A handful of protestors gathered in Whitehaven on Thursday last week to try and win backing for their position.

They were lobbing members of the West Cumbria Partnership, which is helping to make “informed decisions” on government proposals for an underground repository, to take higher levels of radioactive waste mainly from Sellafield.

Groups led by Radiation Free Lakeland and Greenpeace want Cumbria County Council to oppose change of use for the vast Keekle Head site. During the protest outside the Copeland Council offices in Whitehaven, they asked passers-by to sign a petition urging Secretary of State for Energy Chris Huhne to reverse legislation which paves the way for very low levels of radioactive material to be sent to landfill.

Marianne Birkby, of Radiation Free Lakeland, said the source of the River Keekle was one of the Lakes’ best salmon rivers and worth £60 million to the Cumbrian economy. Dumping material at Keekle Head would be damaging.

On the high level waste plans, she declared: “Environmental groups in the South Lakes are being wooed to give legitimacy to geological disposal when scientists have said that it may well be the worst possible option for nuclear waste.

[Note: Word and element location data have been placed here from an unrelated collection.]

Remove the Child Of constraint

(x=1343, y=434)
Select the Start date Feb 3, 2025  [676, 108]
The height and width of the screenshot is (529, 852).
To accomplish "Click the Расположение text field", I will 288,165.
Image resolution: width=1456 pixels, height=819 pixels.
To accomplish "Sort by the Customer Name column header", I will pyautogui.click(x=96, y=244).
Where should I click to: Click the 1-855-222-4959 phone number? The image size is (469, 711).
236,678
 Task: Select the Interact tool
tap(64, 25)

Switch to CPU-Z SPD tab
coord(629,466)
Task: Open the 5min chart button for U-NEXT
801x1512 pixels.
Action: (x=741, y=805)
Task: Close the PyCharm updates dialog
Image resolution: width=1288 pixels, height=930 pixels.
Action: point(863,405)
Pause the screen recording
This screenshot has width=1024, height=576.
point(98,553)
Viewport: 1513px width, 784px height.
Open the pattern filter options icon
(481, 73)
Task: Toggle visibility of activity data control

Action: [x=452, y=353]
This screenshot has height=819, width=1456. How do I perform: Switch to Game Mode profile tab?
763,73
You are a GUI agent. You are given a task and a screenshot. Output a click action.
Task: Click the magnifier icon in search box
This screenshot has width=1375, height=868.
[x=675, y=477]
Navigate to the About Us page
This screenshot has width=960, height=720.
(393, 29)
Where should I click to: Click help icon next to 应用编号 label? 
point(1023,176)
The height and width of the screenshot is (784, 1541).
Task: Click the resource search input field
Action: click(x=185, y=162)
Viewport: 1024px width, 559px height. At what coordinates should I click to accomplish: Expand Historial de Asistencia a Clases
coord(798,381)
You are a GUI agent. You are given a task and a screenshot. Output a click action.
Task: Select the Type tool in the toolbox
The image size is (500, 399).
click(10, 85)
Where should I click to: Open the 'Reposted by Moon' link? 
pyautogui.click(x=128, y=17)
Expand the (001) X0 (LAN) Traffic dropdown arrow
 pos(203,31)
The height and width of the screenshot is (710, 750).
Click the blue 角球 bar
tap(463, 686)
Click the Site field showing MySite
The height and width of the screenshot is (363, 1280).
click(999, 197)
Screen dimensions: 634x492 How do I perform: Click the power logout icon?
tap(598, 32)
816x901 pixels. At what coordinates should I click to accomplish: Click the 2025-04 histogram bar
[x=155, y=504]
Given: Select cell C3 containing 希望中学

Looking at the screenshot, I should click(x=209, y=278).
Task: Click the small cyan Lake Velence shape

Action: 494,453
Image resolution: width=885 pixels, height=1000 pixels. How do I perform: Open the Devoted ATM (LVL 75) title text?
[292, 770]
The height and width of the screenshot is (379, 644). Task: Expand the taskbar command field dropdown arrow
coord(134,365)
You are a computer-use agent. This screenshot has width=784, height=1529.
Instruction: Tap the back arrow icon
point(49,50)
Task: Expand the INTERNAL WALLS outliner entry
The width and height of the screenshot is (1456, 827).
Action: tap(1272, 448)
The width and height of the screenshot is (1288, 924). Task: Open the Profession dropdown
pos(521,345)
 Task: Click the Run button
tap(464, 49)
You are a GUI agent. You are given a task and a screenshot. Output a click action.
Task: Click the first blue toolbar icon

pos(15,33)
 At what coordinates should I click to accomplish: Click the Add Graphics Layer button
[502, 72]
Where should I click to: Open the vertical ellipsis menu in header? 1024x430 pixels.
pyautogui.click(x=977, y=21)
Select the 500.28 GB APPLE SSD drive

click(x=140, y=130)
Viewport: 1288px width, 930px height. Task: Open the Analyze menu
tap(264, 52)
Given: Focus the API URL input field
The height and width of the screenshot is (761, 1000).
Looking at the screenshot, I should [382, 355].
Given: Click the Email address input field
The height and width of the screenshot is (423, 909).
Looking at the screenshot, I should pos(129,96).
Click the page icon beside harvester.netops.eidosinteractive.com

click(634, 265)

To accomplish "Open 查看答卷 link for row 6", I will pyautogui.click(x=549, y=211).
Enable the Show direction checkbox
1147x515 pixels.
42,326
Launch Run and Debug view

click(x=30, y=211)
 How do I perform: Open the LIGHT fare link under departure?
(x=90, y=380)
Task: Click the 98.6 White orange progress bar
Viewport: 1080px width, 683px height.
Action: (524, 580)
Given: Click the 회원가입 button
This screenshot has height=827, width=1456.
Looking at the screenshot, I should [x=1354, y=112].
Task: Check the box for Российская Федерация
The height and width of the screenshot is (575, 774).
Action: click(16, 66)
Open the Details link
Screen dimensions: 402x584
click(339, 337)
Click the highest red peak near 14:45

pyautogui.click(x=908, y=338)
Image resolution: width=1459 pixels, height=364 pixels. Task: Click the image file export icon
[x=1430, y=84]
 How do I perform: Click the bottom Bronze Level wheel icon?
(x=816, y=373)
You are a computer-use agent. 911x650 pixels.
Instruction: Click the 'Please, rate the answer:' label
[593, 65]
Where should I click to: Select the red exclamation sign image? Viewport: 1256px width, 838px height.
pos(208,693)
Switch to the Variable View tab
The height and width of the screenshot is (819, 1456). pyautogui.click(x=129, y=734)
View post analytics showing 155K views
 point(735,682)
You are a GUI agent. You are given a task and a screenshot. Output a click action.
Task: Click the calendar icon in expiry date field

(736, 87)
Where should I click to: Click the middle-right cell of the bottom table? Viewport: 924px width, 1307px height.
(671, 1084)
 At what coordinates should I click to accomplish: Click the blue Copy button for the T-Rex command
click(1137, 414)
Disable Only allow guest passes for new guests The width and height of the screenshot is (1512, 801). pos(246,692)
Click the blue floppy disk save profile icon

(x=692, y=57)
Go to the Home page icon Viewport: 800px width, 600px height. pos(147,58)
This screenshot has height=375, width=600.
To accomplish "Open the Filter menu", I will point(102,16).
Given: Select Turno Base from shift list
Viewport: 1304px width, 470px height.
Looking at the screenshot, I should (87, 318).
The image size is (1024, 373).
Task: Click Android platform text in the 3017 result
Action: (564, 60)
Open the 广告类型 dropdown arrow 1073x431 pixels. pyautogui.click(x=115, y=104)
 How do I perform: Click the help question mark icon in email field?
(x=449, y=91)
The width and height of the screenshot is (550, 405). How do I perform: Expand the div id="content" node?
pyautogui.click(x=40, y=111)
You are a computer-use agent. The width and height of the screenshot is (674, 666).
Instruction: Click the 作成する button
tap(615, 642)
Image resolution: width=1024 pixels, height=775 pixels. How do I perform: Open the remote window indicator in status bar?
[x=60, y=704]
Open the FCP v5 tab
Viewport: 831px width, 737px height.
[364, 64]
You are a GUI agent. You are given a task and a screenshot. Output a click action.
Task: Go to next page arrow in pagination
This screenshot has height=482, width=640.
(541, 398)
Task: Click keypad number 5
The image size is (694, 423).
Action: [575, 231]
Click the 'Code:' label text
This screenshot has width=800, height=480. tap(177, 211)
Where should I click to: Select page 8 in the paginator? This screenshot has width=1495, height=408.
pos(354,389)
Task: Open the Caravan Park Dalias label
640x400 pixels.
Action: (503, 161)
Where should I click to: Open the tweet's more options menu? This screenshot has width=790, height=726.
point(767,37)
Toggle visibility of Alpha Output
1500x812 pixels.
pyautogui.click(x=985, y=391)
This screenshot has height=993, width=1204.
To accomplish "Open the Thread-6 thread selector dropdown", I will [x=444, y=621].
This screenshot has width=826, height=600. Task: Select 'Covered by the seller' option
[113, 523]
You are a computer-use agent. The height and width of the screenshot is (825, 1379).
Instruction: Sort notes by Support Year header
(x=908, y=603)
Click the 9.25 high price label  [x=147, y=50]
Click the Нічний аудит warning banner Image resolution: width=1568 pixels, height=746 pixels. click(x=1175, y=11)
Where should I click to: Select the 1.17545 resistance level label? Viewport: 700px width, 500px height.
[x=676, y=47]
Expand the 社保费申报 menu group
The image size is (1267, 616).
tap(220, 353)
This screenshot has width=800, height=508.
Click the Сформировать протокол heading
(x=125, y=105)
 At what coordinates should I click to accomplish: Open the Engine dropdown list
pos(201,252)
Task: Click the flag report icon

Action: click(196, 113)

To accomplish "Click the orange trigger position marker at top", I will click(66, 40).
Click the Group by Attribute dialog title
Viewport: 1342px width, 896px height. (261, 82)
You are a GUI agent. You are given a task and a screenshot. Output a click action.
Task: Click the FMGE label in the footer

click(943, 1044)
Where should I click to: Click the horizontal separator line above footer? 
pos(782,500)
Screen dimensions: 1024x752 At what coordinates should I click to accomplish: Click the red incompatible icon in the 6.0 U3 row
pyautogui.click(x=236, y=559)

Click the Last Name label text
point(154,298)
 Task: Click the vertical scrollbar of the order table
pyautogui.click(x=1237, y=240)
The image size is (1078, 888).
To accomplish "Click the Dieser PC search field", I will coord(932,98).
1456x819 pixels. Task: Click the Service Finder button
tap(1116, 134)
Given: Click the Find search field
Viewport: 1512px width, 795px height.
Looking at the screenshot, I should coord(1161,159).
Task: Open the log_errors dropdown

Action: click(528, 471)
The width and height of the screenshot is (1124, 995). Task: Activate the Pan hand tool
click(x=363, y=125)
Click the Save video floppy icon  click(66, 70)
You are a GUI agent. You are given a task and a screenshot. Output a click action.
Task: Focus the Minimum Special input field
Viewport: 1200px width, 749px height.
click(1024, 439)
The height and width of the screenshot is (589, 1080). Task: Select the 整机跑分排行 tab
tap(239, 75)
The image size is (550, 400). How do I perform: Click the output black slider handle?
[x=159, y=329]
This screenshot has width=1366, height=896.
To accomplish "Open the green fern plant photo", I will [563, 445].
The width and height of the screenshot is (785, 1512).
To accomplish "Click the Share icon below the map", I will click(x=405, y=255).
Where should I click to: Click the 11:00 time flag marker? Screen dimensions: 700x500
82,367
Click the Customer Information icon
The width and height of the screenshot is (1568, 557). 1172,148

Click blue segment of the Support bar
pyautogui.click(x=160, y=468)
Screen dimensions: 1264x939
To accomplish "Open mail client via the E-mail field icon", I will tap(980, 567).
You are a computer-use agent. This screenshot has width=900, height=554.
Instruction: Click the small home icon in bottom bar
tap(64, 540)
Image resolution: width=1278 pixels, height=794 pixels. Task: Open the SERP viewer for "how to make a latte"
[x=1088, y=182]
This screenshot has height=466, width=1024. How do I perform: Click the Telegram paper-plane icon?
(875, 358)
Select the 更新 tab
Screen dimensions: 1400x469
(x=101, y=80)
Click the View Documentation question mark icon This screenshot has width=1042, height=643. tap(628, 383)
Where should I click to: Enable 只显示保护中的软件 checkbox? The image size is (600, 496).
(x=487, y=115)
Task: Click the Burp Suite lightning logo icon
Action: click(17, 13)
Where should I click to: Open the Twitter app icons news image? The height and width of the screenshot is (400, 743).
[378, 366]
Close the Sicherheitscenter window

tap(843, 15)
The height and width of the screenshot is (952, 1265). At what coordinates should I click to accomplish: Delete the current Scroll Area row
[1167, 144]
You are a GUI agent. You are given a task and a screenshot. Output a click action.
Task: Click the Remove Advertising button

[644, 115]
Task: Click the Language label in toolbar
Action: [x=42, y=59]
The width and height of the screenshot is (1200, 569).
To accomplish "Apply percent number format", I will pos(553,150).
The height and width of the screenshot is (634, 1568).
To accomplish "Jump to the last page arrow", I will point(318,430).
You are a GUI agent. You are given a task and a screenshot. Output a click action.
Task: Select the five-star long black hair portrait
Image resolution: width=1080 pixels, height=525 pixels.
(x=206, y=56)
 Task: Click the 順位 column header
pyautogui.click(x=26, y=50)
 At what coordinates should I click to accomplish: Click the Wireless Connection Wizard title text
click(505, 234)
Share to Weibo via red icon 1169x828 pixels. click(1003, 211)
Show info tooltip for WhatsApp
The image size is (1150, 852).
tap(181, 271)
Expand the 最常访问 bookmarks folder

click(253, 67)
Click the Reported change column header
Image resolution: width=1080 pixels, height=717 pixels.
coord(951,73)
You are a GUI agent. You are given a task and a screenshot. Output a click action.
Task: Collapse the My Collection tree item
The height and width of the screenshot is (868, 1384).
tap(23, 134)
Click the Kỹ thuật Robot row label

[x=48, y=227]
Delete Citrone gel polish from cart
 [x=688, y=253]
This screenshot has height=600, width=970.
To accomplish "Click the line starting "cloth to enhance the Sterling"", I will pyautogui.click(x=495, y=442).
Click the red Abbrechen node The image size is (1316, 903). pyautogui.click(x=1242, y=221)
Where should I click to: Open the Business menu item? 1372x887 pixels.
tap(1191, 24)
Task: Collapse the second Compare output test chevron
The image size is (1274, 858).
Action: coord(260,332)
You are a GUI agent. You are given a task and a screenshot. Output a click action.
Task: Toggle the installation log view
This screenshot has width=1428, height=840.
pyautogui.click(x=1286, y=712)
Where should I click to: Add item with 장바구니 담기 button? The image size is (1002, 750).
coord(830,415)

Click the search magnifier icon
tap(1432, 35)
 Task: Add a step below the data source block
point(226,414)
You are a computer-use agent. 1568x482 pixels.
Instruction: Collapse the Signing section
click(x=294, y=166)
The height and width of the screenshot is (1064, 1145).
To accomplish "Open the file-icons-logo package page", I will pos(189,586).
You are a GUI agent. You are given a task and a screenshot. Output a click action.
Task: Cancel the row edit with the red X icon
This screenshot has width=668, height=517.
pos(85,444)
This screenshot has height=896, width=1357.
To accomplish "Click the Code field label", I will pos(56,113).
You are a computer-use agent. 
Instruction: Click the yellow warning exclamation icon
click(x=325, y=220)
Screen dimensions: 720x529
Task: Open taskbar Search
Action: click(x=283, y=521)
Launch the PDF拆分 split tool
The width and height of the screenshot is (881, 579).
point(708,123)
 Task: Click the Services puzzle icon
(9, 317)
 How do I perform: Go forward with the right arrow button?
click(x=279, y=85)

“I live in the South Lakes and almost daily there’s flasks of spent fuel going across Morecambe Bay to Sellafield. So to say we have already got most of the waste here is a bit disingenuous. There is absolutely no solution to this nuclear waste. To put it out of sight and out of mind is the worst possible option. Looking after the waste above ground is the worst of two evils, it is still dangerous but it is much better than bunging it underground,” she claimed.

West Cumbria is again top of the list of potential repository locations for a repository with only Copeland, Allerdale and the county council ‘expressing an interest’ in the possibility.

The cost is estimated at £12 million and the government is offering financial sweeteners to the community which eventually agrees to ‘host’ a repository subject to suitable, safe geology.A geological survey is currently under way in West Cumbria to help with the search for the ‘right’ site.The main aim of the survey at this stage is to ‘screen out’ areas which prove unsuitable.

Copeland Council leader Elaine Woodburn says: “The government has made it clear this is a voluntary process and the Partnership will ensure we take the time needed to properly consider the issues before deciding whether or not this area should participate in the process. The views of the public will play a vital role in this decision.”